Emergono nuovi dettagli sull’omicidio di Giacomo Bongiorni, il 37enne ucciso a Massa nella serata dell’11 aprile. Tra i fermati c’è anche un 17enne, promessa della boxe toscana, che durante gli interrogatori avrebbe sostenuto di aver reagito dopo essere stato colpito. «Lui mi aveva colpito», avrebbe dichiarato agli inquirenti, riferendosi alla vittima. La vicenda coinvolge in totale cinque giovani, tra cui due maggiorenni già in carcere. Gli investigatori stanno cercando di chiarire le responsabilità in un episodio che ha sconvolto la città.

La versione del 17enne: “Mi ha colpito e ho reagito”

Durante l’interrogatorio, il minorenne avrebbe fornito una versione difensiva dei fatti. Secondo quanto emerso, Bongiorni lo avrebbe colpito al setto nasale, provocando la sua reazione. Il racconto sarebbe stato confermato anche da Alexandru Miron, 23 anni, uno dei maggiorenni fermati. Entrambi sostengono di aver agito per difendersi da un’aggressione. Gli inquirenti stanno verificando la credibilità di queste dichiarazioni.
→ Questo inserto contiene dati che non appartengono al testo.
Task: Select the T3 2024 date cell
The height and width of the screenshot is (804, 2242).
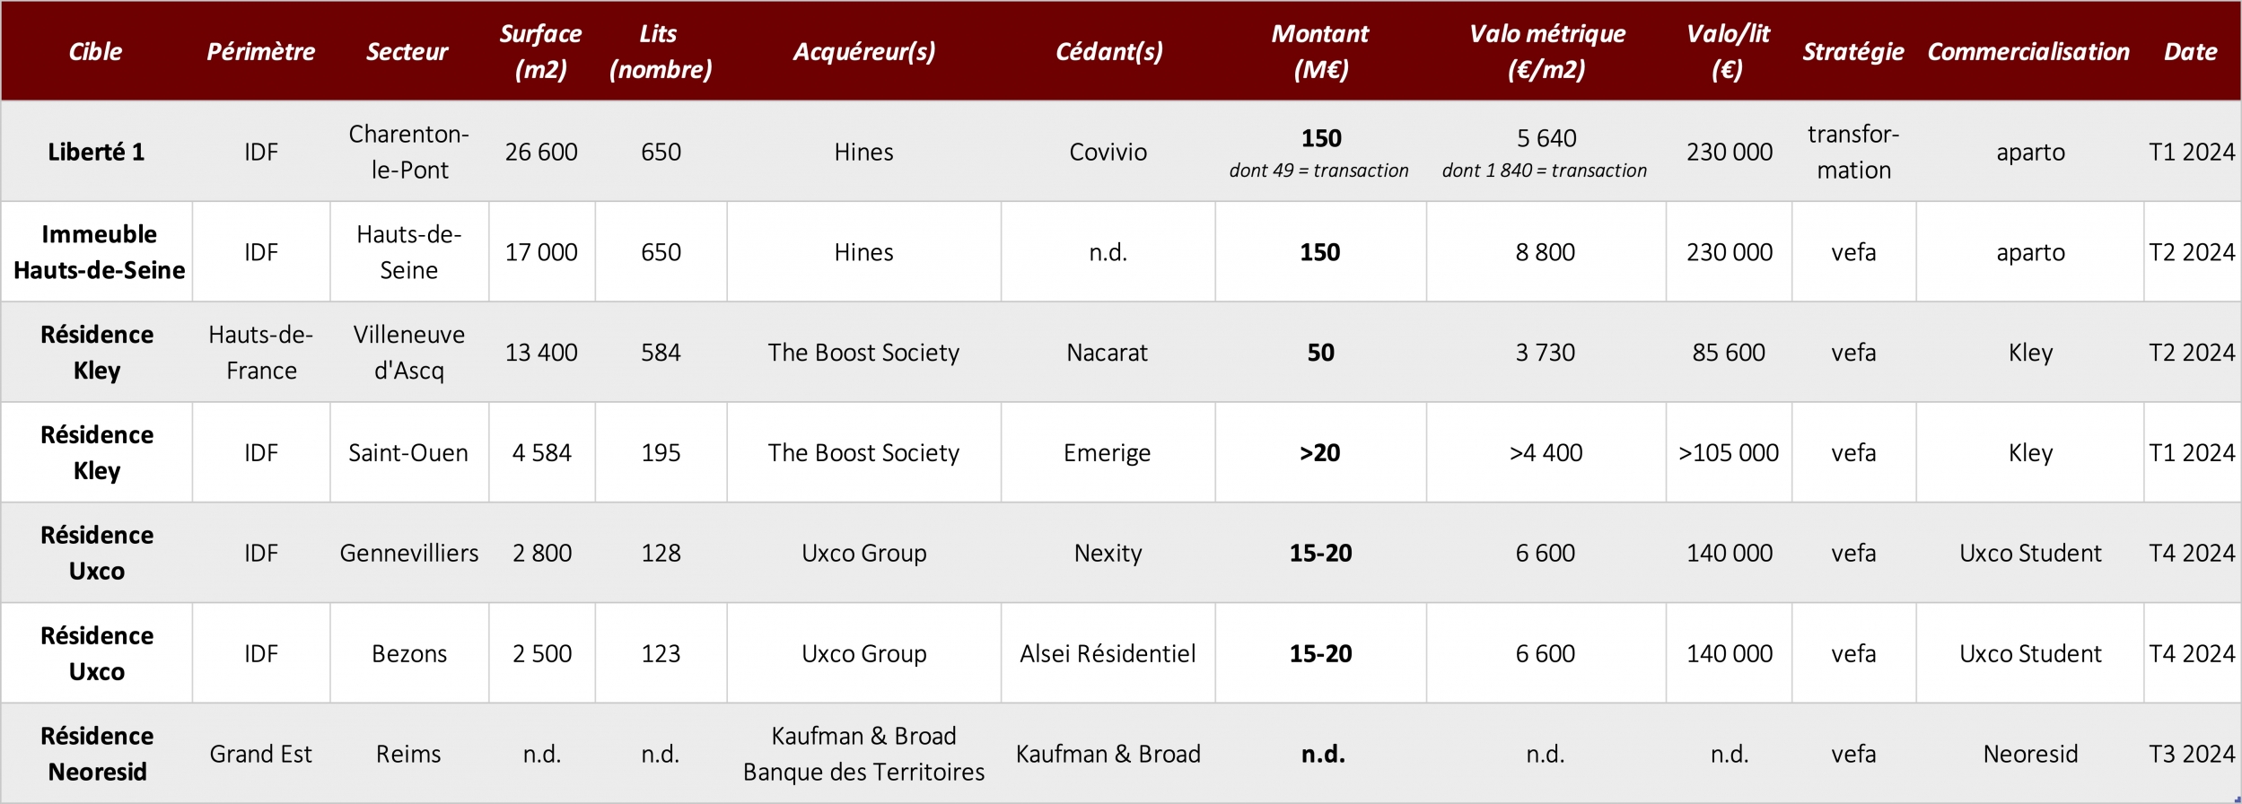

La lite davanti al kebab e l’inizio della violenza

Secondo le ricostruzioni, tutto sarebbe iniziato davanti a un kebab in piazza Palma. Bongiorni e il fratello della fidanzata, Gabriele Tognocchi, avrebbero richiamato il gruppo di giovani che stava lanciando bottiglie. Da qui sarebbe nata una lite degenerata rapidamente in aggressione. In pochi istanti la situazione è sfuggita di mano, trasformandosi in un pestaggio. La dinamica resta al centro delle indagini.

Il pestaggio e la morte sotto gli occhi della famiglia

Il 37enne è stato colpito più volte fino a cadere a terra, sotto gli occhi della compagna e del figlio di 12 anni. Secondo gli investigatori, una volta a terra, l’aggressione sarebbe proseguita con violenza. Giacomo Bongiorni è morto poco dopo, a causa dei traumi riportati. La scena, ripresa anche da telecamere di videosorveglianza, è stata descritta come estremamente rapida e brutale. Un episodio che ha scosso profondamente l’opinione pubblica.
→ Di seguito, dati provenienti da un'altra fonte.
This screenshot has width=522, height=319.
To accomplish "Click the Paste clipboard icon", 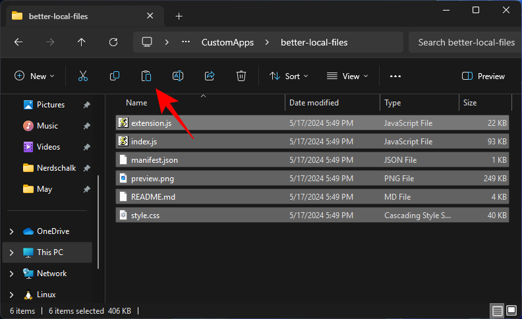I will pos(146,76).
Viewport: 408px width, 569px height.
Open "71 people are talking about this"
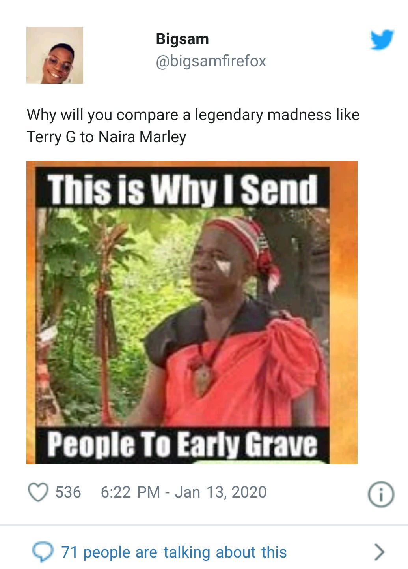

Cinque indagati e accuse di concorso in omicidio

La procura ha identificato cinque giovani coinvolti, tra cui due 16enni, il 17enne, un 19enne e un 23enne. Tutti sono indagati per concorso in omicidio aggravato dai futili motivi, oltre che per le percosse a Tognocchi. I procedimenti sono seguiti dalla procura di Massa e dalla Procura per i Minorenni di Genova. Nelle prossime ore sono attese le udienze di convalida dei fermi. Gli interrogatori serviranno a chiarire le singole responsabilità.
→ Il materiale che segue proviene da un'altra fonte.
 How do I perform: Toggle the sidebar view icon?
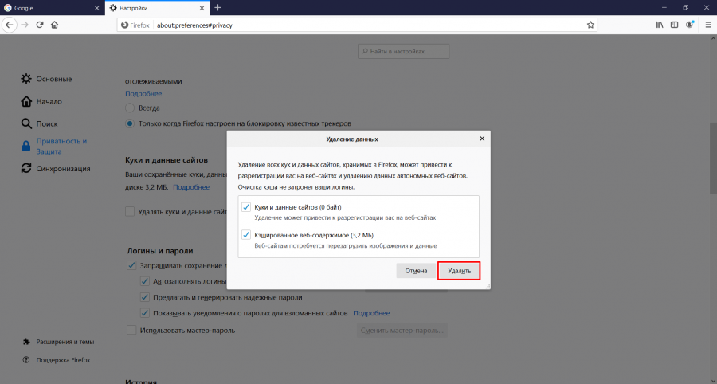[675, 25]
Le parole dei familiari degli indagati

I familiari dei giovani coinvolti hanno fornito una versione difensiva dei fatti. Il padre del 19enne ha dichiarato che il figlio avrebbe reagito a un’aggressione, negando qualsiasi comportamento violento premeditato. Anche il padre di Miron ha parlato di una perdita di controllo dovuta alla situazione. Alcuni familiari hanno espresso vicinanza alla vittima, sottolineando la gravità di quanto accaduto. Le dichiarazioni evidenziano un clima complesso attorno alla vicenda.

Il gesto del padre: “Pagherò gli studi al figlio della vittima”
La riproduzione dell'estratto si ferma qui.